### DIRECTIONS FOR THIS TASK
Starting at the beginning of the material and going through the line with "Action: coord(60,120)", change "Viewport" to "Window" everywhere it occurs and leave the rest unchanged. Give back only those lines, without the pictures.

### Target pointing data
========================================
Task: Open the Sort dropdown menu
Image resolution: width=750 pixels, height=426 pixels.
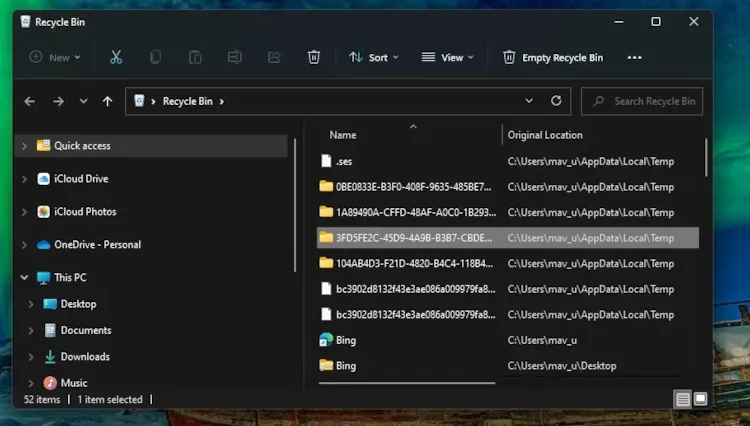Action: pos(373,57)
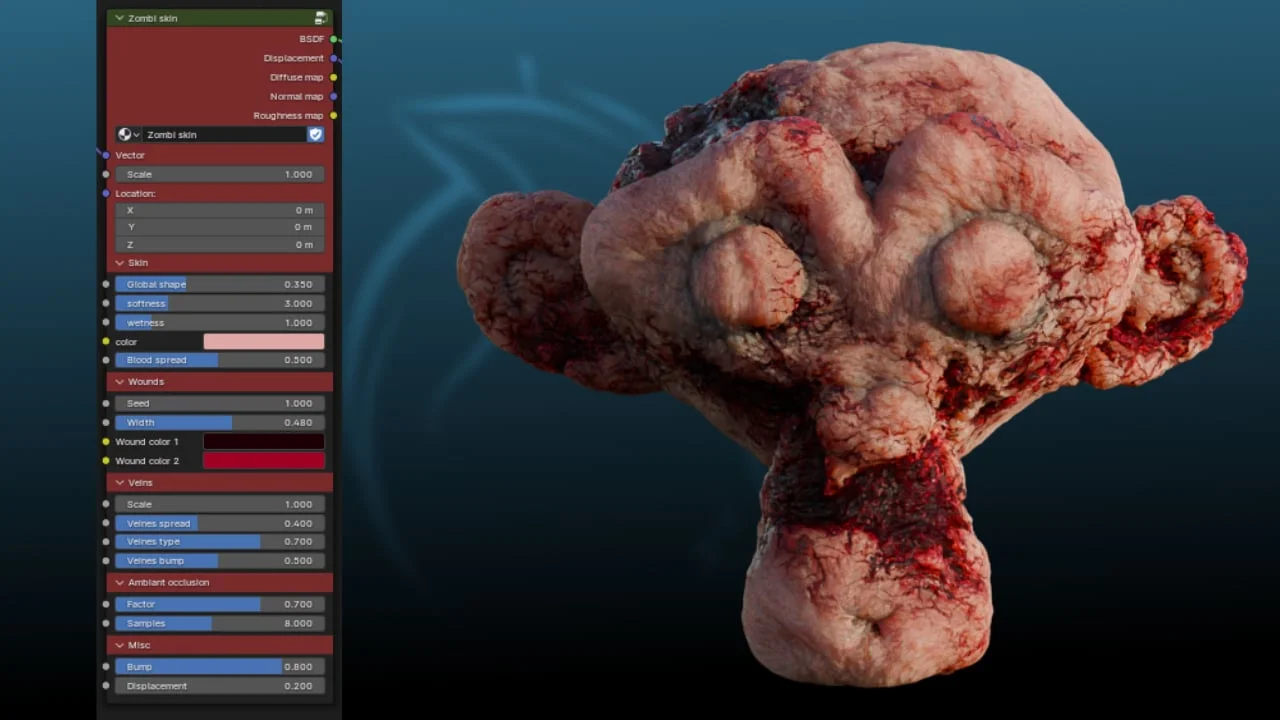Screen dimensions: 1280x720
Task: Open the Wound color 1 color swatch
Action: 263,441
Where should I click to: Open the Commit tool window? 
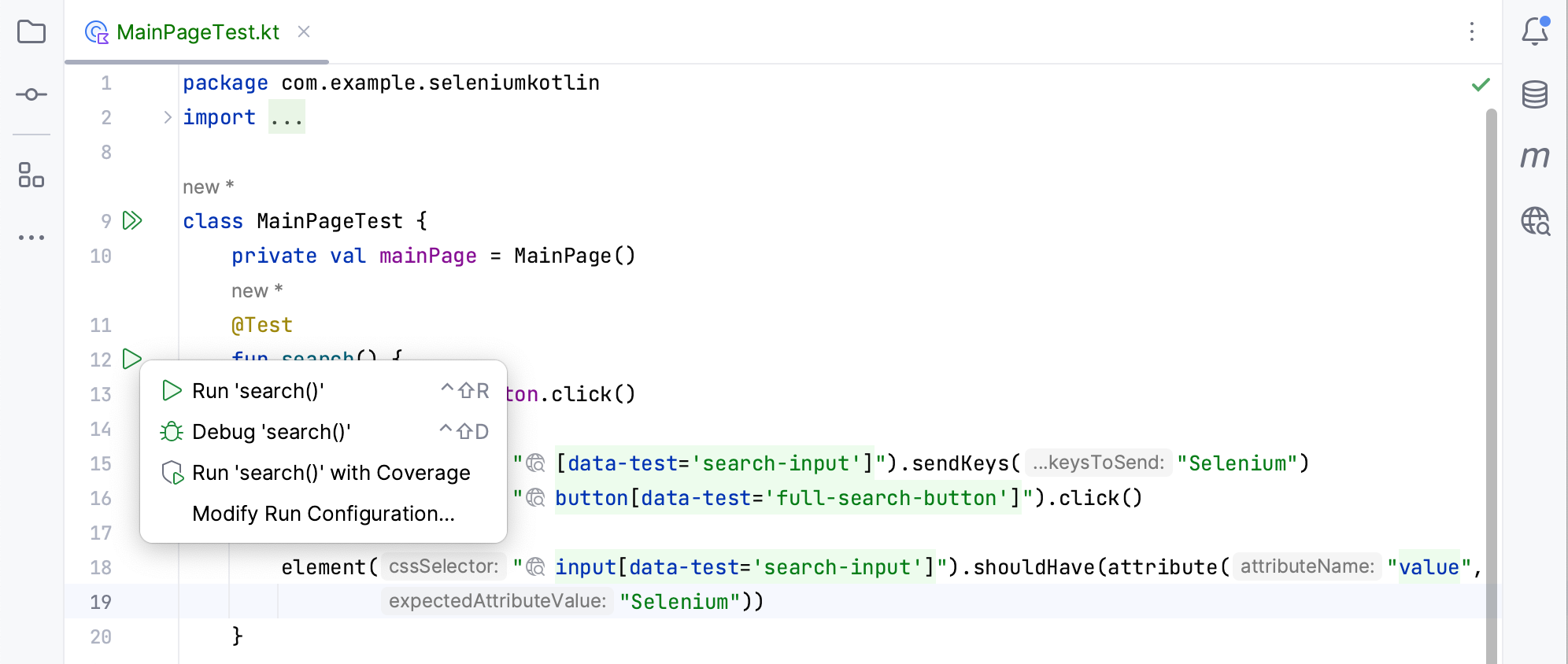coord(31,94)
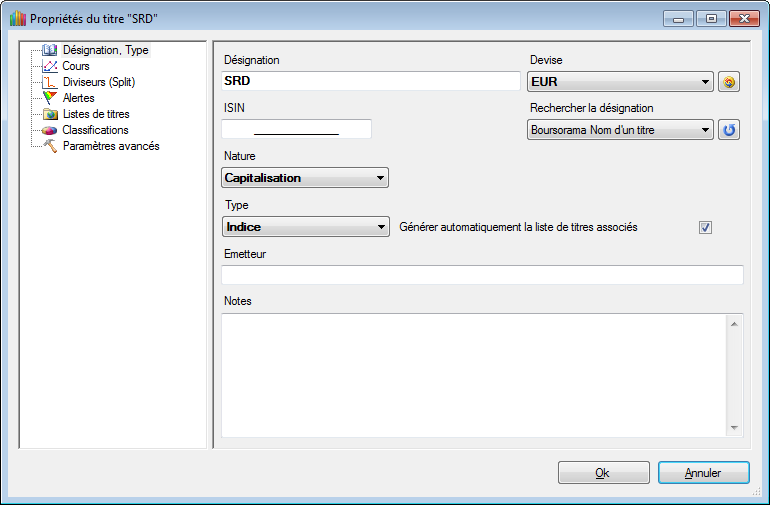
Task: Open the Alertes flag icon
Action: (x=51, y=98)
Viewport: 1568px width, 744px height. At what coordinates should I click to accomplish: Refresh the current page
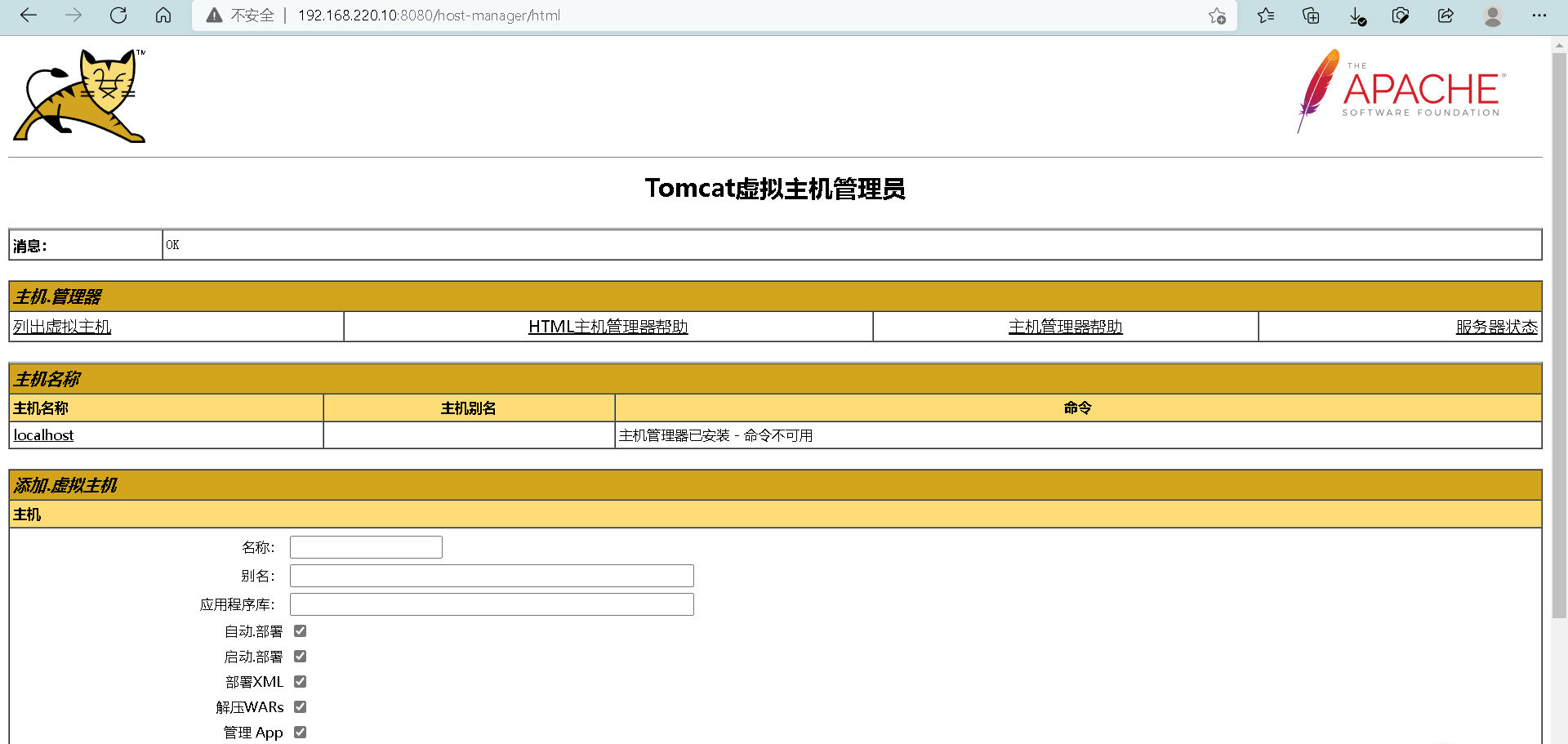coord(118,16)
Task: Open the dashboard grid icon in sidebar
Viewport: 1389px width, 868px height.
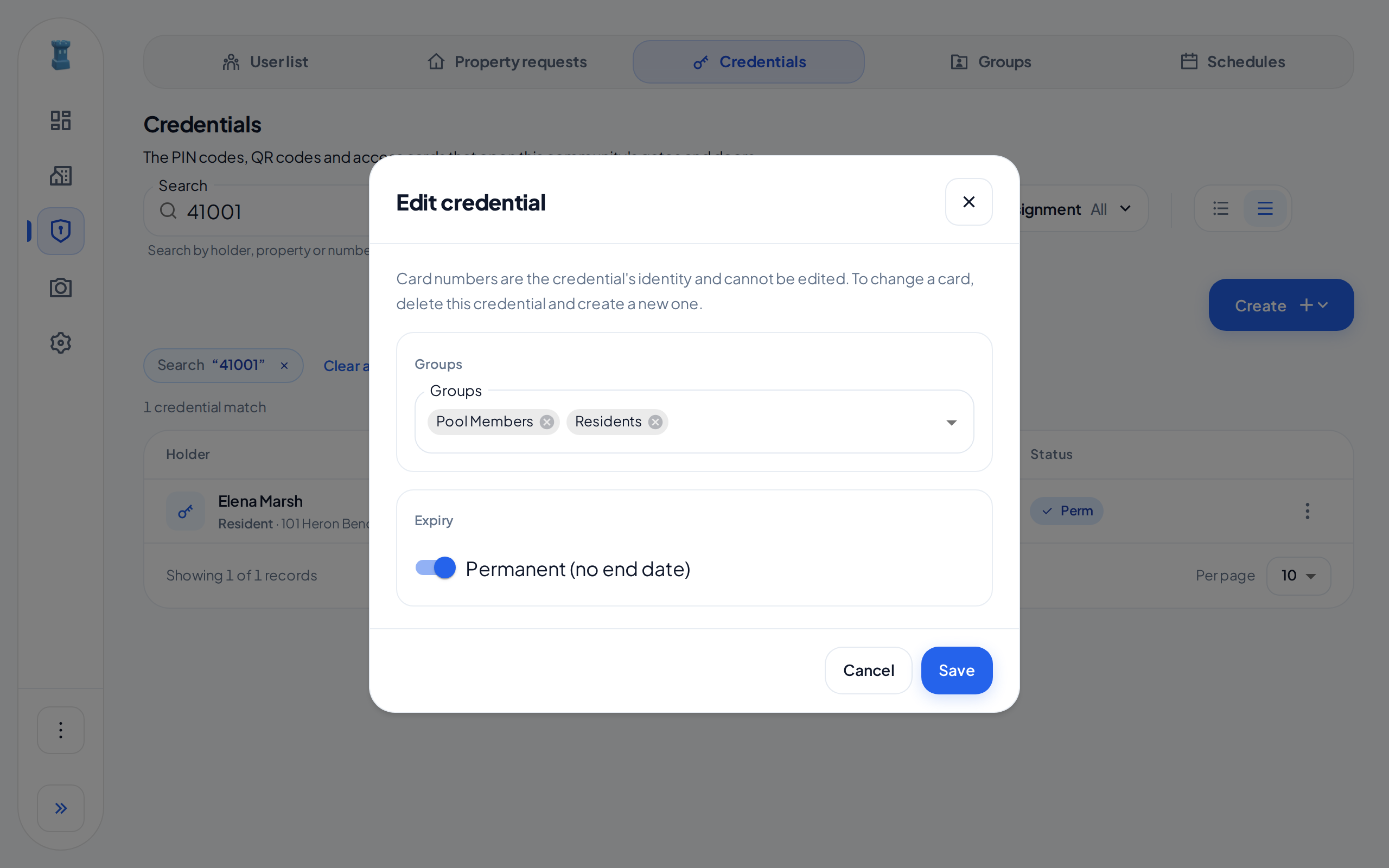Action: coord(60,120)
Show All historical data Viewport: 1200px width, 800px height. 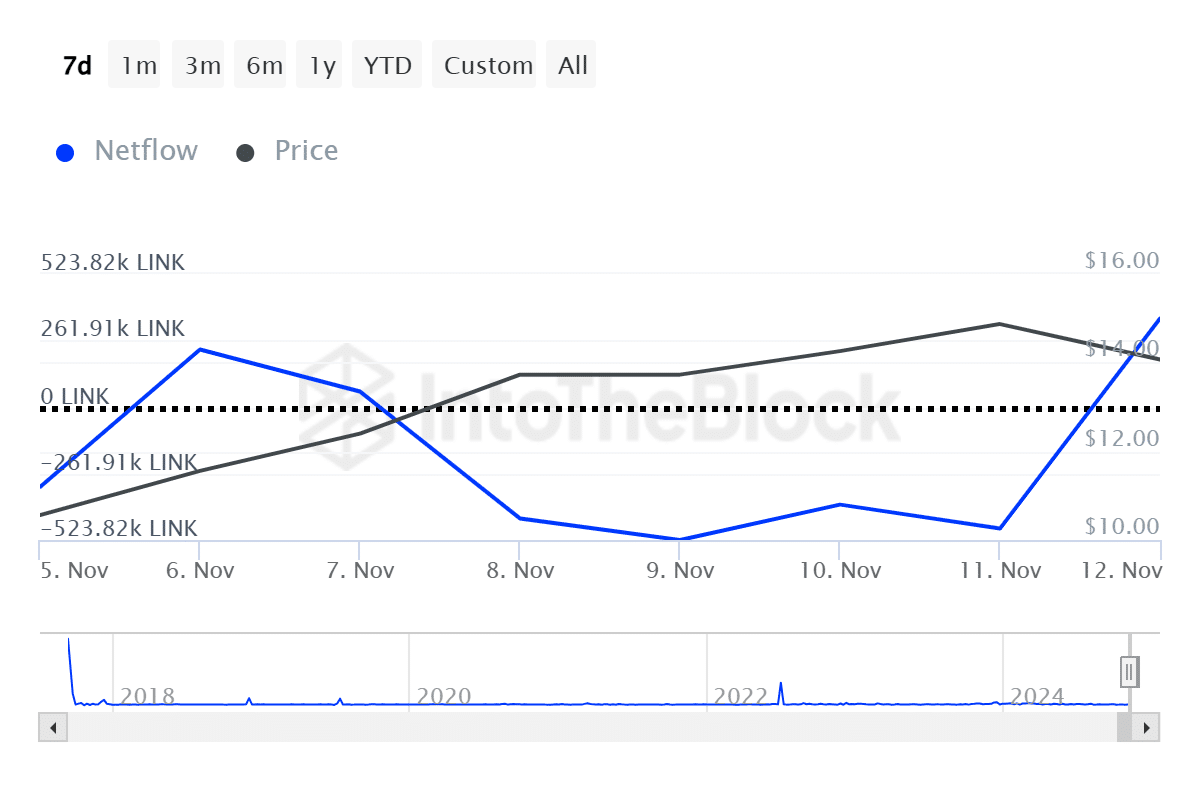[573, 66]
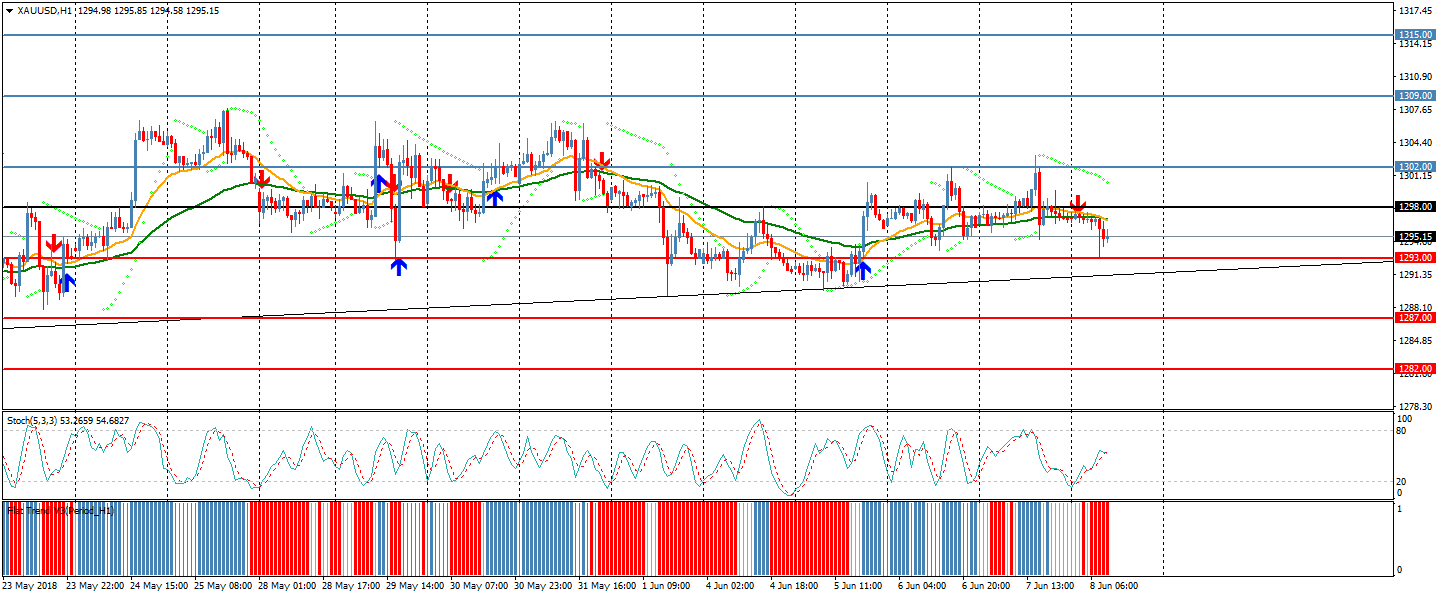The height and width of the screenshot is (597, 1436).
Task: Open the XAUUSD,H1 chart title dropdown arrow
Action: (9, 11)
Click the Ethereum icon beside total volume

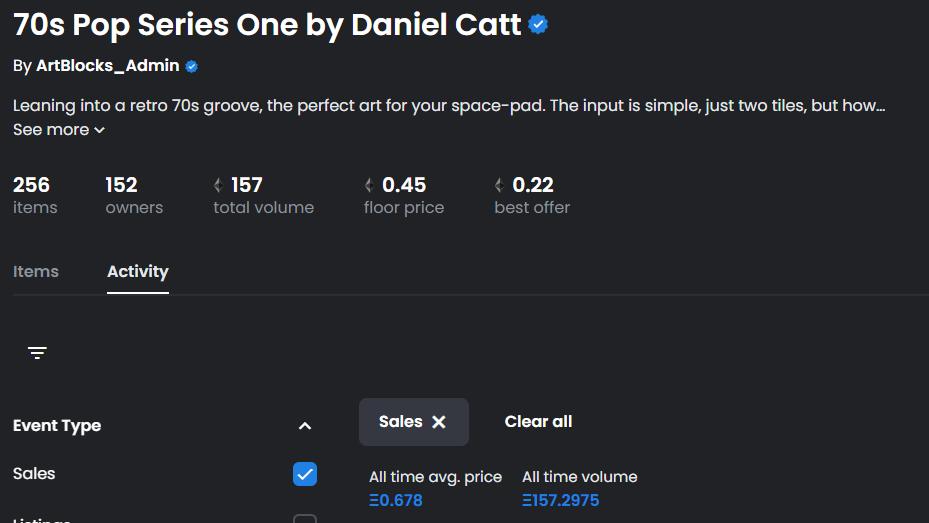pyautogui.click(x=218, y=185)
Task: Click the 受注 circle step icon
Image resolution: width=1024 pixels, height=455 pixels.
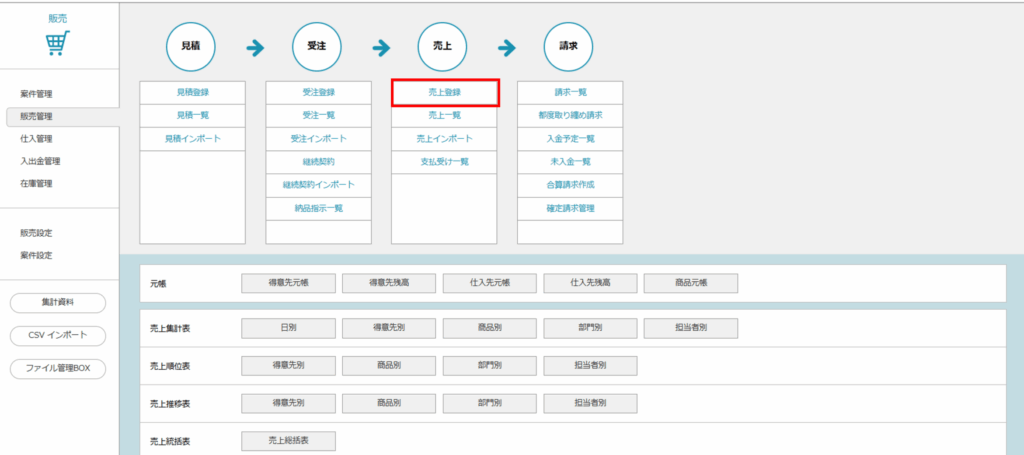Action: tap(318, 47)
========================================
### ANSWER IN FULL
Task: Open the Sort dropdown menu
Image resolution: width=750 pixels, height=426 pixels.
Action: pos(373,57)
Screen dimensions: 1280x720
Task: Open the Wound color 1 color swatch
Action: 263,441
Where should I click to: Open the Commit tool window? 
coord(31,94)
Task: Open the Alertes flag icon
Action: (x=51, y=98)
Window: 1568px width, 744px height. At what coordinates should I click to accomplish: Refresh the current page
coord(118,16)
Task: Open the dashboard grid icon in sidebar
Window: 1389px width, 868px height.
Action: coord(60,120)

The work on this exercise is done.